DATA TO EXAMINE »
● ● ●

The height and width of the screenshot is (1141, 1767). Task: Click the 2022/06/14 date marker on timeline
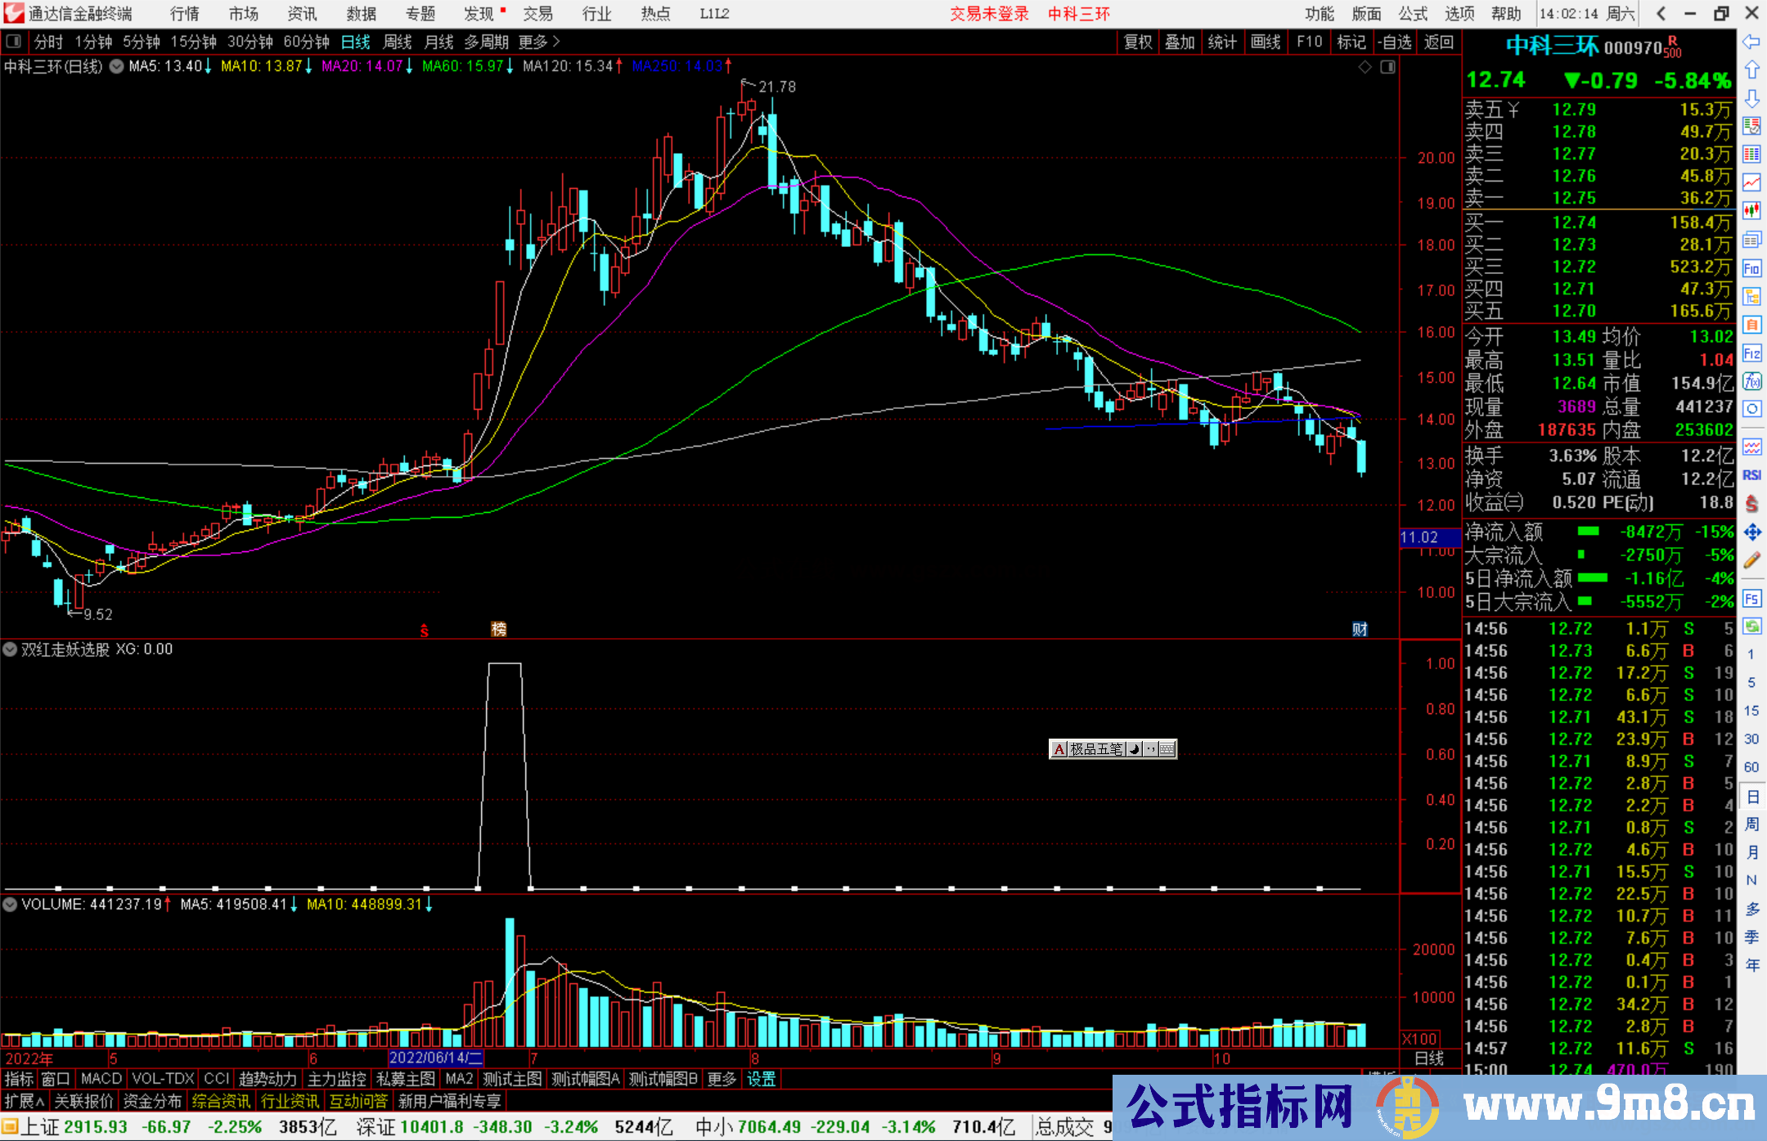(435, 1058)
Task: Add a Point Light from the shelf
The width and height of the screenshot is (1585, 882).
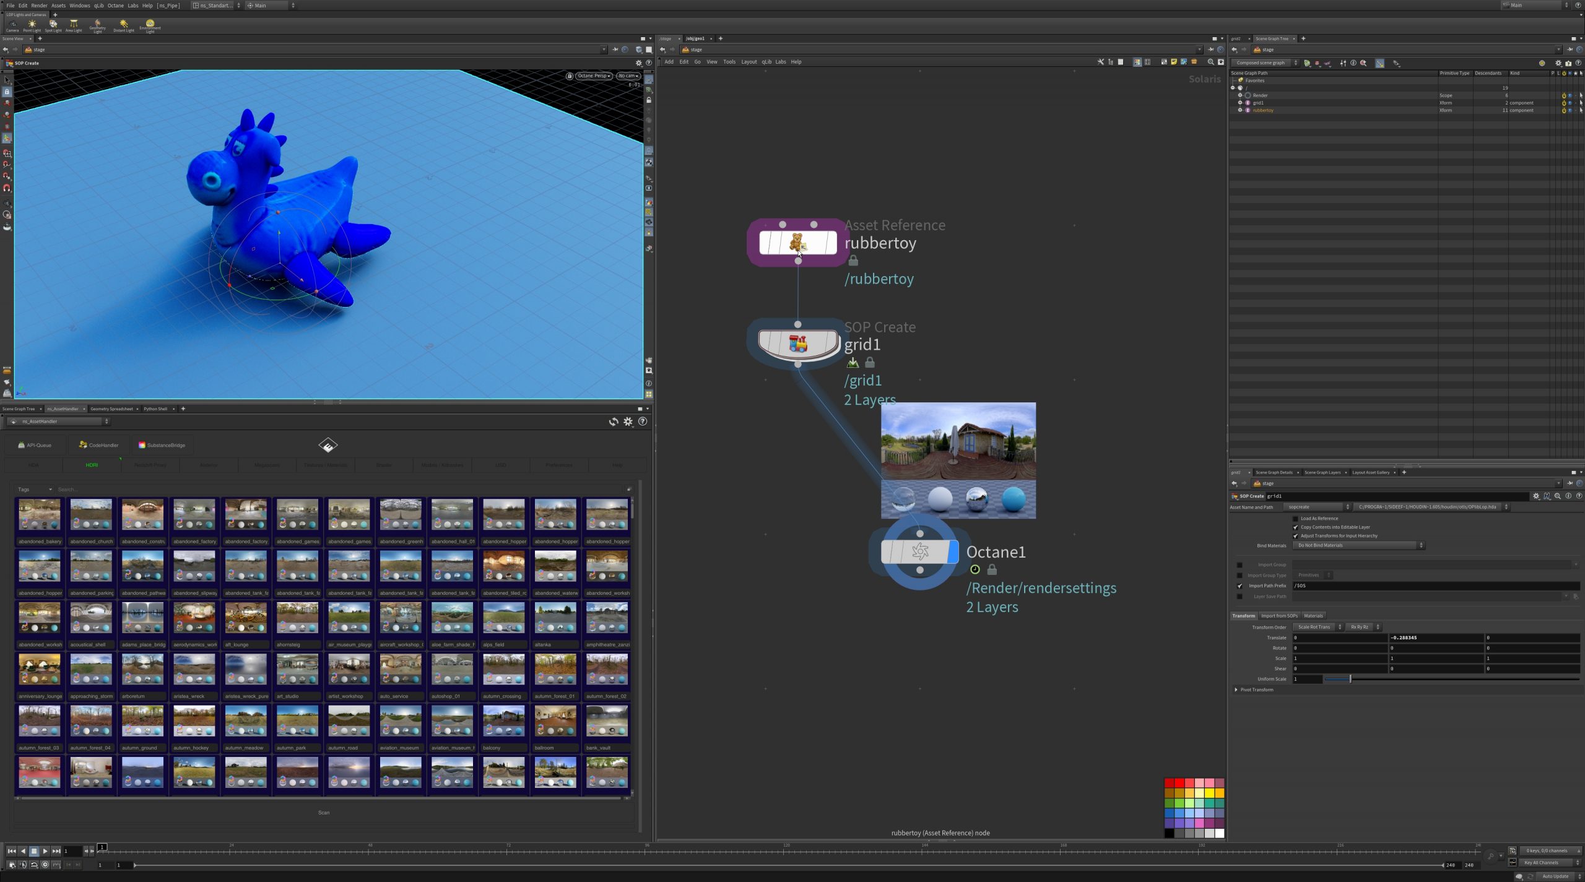Action: tap(32, 25)
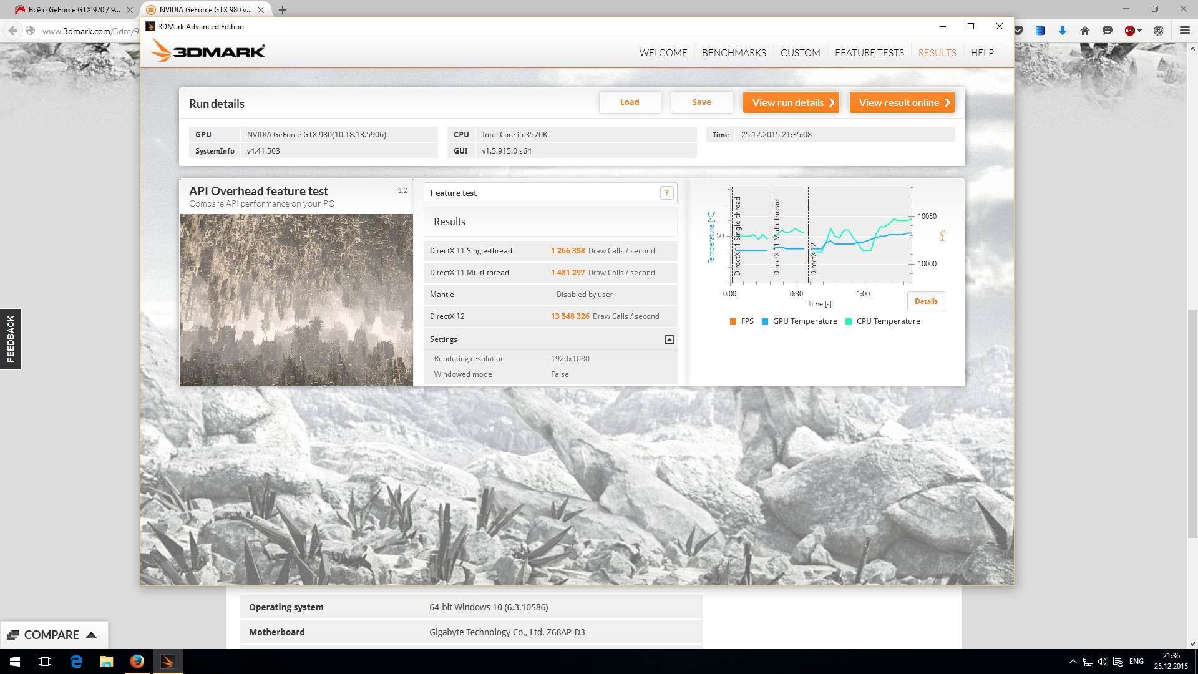Expand the COMPARE panel arrow
The width and height of the screenshot is (1198, 674).
92,635
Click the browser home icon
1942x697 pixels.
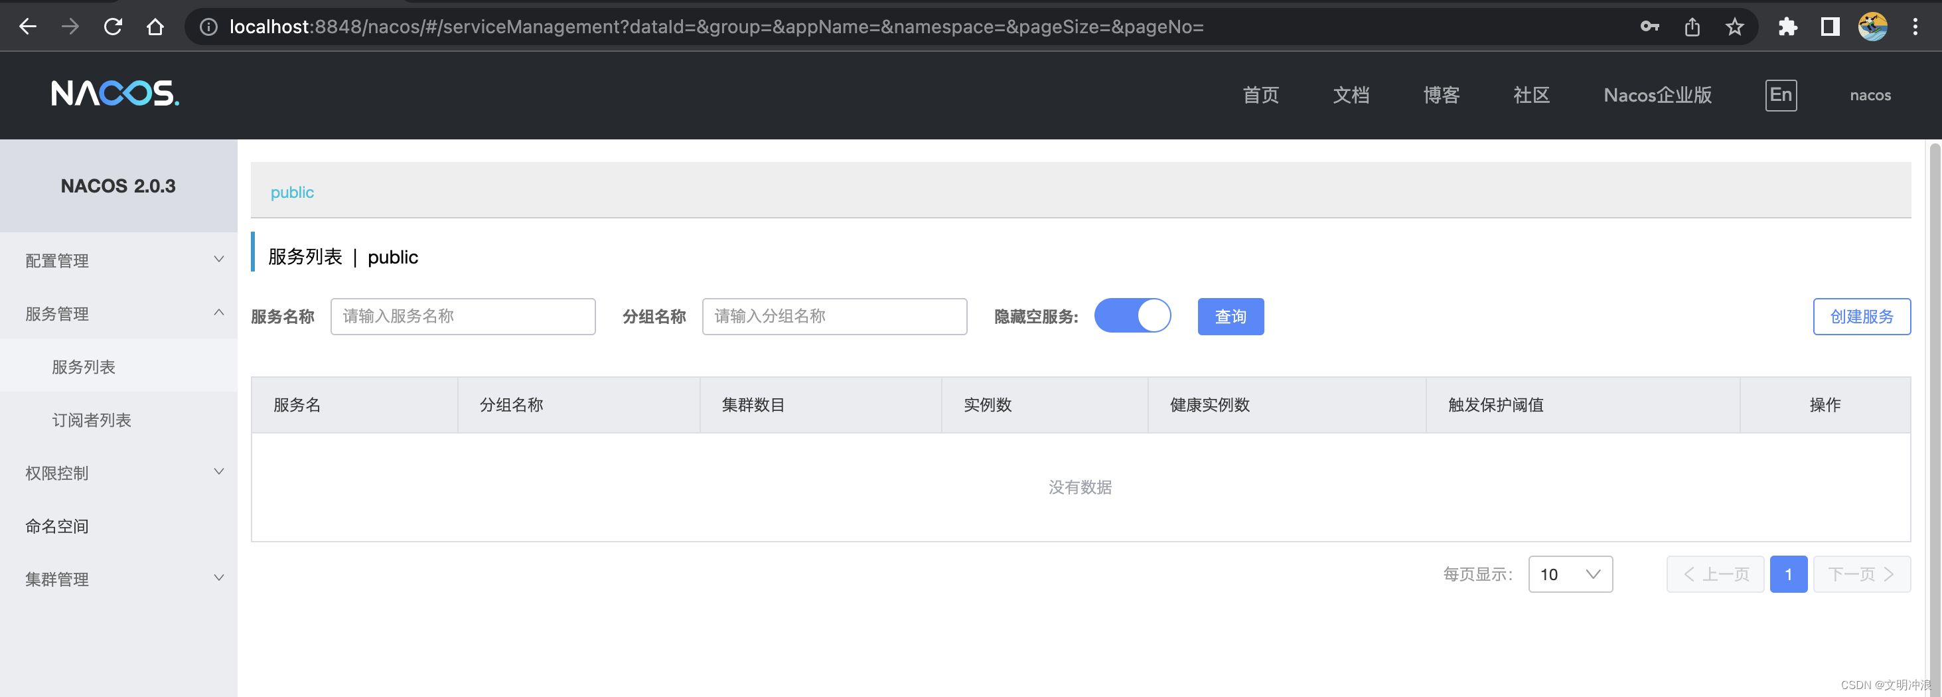click(x=155, y=26)
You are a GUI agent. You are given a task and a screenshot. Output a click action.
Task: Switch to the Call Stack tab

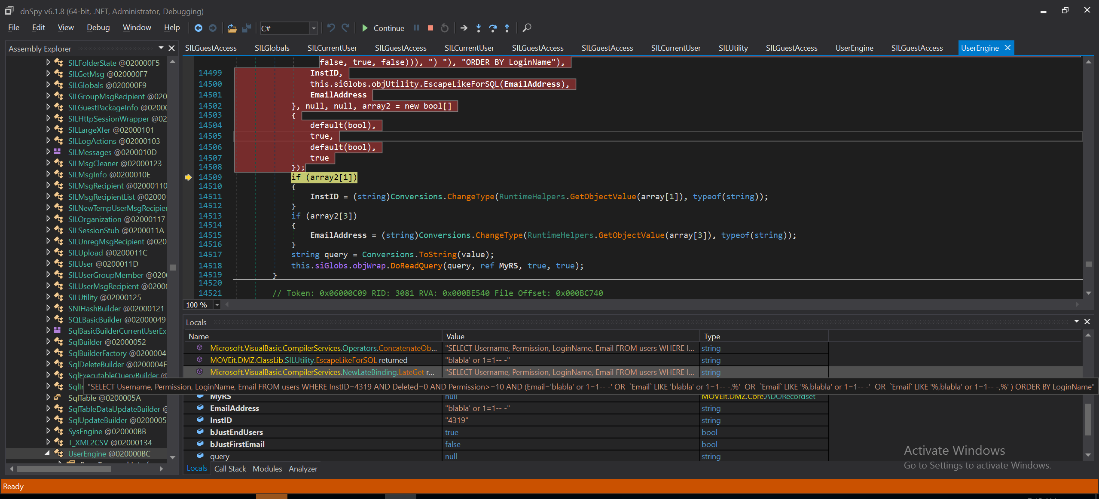tap(230, 469)
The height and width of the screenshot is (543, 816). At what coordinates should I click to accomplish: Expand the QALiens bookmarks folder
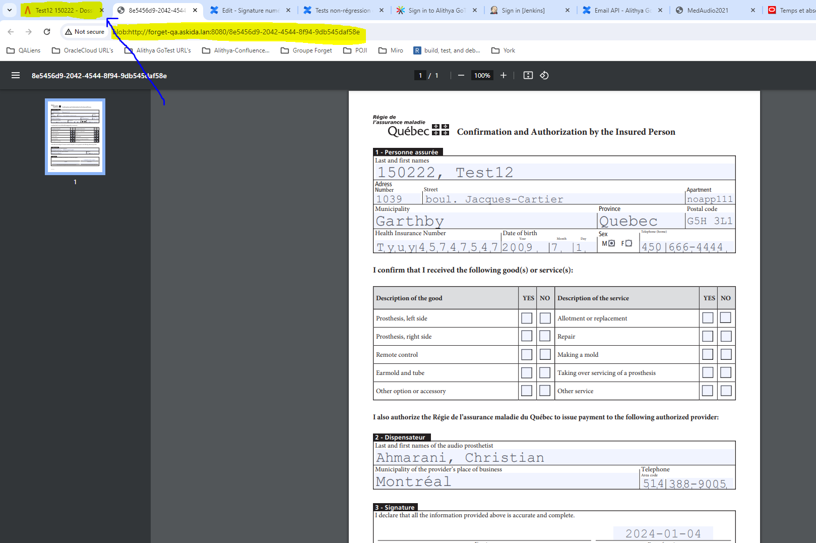pyautogui.click(x=23, y=50)
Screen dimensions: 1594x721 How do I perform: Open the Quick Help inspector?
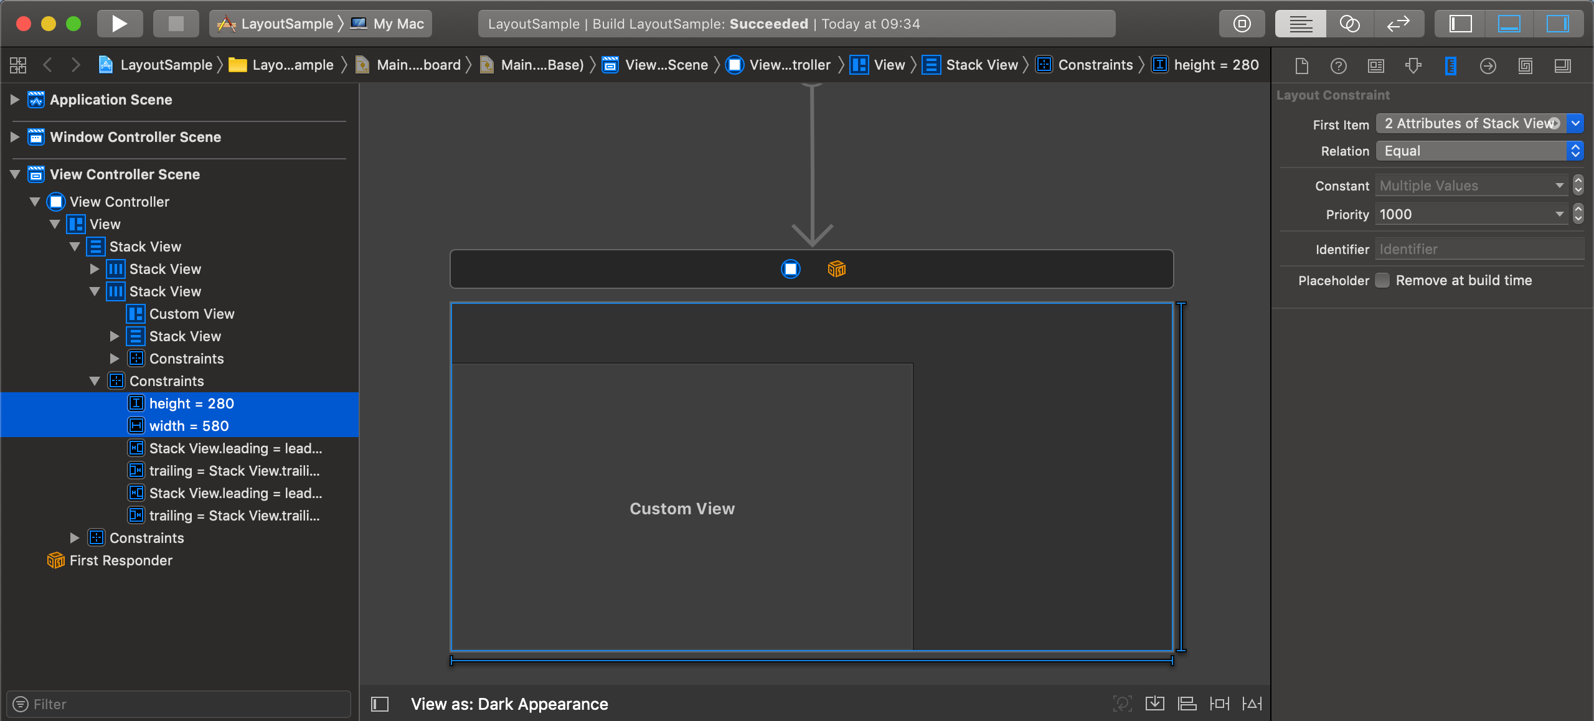[1338, 65]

● ● ●

EXERCISE INSTRUCTIONS »
Could you set down every entry again exactly as written, leaving out any pictures?

OUTPUT OF THE EXERCISE »
The height and width of the screenshot is (1141, 1767). Task: Click the 2022/06/14 date marker on timeline
(435, 1058)
Task: Add a Point Light from the shelf
The width and height of the screenshot is (1585, 882).
Action: tap(32, 25)
Expand the COMPARE panel arrow
The width and height of the screenshot is (1198, 674).
92,635
Click the browser home icon
1942x697 pixels.
click(x=155, y=26)
You are a GUI agent. You are given a task and a screenshot. Output a click action.
Task: Switch to the Call Stack tab

tap(230, 469)
The height and width of the screenshot is (543, 816). At what coordinates should I click to accomplish: Expand the QALiens bookmarks folder
pyautogui.click(x=23, y=50)
Screen dimensions: 1594x721 How do I perform: Open the Quick Help inspector?
[1338, 65]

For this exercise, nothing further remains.